Ratten en muizen die in verouderingsonderzoeken worden gebruikt, leven vaak hun natuurlijke leven, maar de meeste lab-knaagdieren worden aan het einde van een onderzoek beëindigd. Sommige worden gedood via dodelijke injectie of onthoofd met strikte richtlijnen om pijn en lijden te verminderen, maar meestal worden ze in kooien met kooldioxide gestikt.
CO 2 wordt al geruime tijd beschouwd als de meest ethische manier van leven voor deze proefdieren, maar Joanna Makowska, universitair hoofddocent aan de University of British Columbia en Lab Animal Advisor voor het Animal Welfare Institute, gelooft dat er een betere manier is.
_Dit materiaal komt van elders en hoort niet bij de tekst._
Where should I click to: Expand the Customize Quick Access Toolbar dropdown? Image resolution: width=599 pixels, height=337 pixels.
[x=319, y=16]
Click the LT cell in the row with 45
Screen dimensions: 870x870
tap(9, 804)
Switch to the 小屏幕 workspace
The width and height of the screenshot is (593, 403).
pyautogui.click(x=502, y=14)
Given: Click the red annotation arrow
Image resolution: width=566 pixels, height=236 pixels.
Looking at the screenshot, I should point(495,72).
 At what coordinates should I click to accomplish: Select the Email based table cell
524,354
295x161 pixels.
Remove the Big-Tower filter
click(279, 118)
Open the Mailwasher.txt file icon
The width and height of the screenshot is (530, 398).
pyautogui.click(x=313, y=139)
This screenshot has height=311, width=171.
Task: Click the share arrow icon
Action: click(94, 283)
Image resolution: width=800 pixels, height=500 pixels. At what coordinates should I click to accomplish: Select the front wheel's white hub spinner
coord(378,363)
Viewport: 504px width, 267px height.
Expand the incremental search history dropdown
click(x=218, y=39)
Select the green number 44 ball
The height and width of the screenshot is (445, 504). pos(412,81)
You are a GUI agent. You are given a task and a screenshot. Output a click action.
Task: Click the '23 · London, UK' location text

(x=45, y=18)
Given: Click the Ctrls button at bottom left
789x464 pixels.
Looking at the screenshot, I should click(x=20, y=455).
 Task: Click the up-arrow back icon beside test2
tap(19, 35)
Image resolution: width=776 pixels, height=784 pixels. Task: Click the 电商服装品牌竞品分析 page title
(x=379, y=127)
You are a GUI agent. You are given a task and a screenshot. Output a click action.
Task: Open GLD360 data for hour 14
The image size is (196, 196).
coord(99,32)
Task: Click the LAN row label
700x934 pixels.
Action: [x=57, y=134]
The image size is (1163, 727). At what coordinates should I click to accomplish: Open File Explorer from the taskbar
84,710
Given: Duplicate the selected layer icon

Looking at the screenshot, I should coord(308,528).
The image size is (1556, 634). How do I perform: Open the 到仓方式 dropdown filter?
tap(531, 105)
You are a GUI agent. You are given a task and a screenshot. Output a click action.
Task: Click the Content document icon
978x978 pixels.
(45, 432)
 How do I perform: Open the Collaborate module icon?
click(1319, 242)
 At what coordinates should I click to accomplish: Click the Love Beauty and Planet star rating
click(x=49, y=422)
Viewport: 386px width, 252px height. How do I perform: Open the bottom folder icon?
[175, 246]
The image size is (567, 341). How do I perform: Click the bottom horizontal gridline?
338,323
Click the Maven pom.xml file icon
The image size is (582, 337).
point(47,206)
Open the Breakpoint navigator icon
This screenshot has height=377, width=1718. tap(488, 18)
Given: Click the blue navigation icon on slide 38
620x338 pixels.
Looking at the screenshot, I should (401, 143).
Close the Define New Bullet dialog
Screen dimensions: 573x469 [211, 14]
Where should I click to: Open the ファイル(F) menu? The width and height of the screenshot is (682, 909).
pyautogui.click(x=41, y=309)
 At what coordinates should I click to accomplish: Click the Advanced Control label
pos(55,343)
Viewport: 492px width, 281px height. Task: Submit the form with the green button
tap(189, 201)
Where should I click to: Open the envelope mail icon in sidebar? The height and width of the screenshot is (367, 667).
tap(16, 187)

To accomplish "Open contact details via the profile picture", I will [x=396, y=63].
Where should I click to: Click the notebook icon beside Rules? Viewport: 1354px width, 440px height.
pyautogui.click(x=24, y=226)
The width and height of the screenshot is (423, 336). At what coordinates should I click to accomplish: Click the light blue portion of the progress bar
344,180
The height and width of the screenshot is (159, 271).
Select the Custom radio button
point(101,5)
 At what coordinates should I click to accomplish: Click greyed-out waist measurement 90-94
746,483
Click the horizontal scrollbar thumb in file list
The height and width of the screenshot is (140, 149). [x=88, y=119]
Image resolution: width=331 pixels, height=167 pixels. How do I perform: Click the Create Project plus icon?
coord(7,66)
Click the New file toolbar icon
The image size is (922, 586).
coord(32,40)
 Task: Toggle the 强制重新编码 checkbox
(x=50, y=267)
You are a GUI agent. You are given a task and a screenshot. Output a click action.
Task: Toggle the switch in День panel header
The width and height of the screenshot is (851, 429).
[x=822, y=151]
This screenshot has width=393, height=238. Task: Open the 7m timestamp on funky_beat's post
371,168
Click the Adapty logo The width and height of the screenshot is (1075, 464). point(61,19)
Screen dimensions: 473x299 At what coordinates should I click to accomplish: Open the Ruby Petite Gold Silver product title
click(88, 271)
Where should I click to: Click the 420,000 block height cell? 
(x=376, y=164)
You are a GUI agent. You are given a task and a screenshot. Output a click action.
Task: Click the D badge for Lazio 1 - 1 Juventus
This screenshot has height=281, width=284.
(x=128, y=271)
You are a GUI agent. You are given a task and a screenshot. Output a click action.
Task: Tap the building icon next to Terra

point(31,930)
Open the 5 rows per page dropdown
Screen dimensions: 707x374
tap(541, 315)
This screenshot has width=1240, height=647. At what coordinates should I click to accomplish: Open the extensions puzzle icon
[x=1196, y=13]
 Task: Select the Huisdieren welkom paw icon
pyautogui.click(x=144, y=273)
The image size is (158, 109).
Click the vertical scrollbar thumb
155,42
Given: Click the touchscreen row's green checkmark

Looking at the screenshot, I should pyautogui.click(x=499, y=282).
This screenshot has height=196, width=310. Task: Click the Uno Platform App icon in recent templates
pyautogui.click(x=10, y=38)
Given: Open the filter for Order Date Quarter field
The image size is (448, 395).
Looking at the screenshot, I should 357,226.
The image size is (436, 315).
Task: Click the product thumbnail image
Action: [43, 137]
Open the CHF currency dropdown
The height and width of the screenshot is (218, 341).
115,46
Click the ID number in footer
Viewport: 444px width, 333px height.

De koolstofdioxidevergiftiging, zegt ze, bootst het gevoel na dat je geen lucht meer hebt wanneer je je adem onder water houdt, wat onnodige angst en onrust veroorzaakt. “Het is geen goede dood. Anesthesie is menselijker, maar mensen doen dat niet echt omdat koolstofdioxide praktischer en goedkoper is. "
Over het algemeen vindt Makowska dat onderzoekers zich meer moeten inspannen om te voldoen aan het 'reductie'-principe van de drie R's . "Dat zou echt de eerste R moeten zijn, " zegt ze. Bij Harvard maakten wetenschappers een orgaan op een chip om medicijnen te bestuderen en ziekten te modelleren zonder proefdieren te gebruiken. Onderzoekers hebben zelfs computeralgoritmen ontwikkeld op basis van duizenden dierproeven die nauwkeurig kunnen voorspellen hoe weefsels op bepaalde stoffen reageren.
Maar deze vooruitgang op lab-knaagdierreductie moet nog van start gaan en het aantal onderzoeken waarbij de dieren worden gebruikt, blijft groeien. En hoewel dierenrechtengroepen een hel zullen veroorzaken over de behandeling van onze andere harige vrienden, moet de strijd tegen labratten nog geen plons maken.
"Ik denk dat het komt erop neer hoeveel we ze willen, " zegt Makowska. “Mensen investeren veel meer in niet-menselijke primaten. Als het gaat om honden en katten, hebben we relaties met deze dieren. We zullen veel eerder erkennen dat ze lijden. "
Immers, als een muis of rat het lab ontsnapt naar de straten van de stad, wordt het beschouwd als een plaag; iedereen kan het straffeloos doden.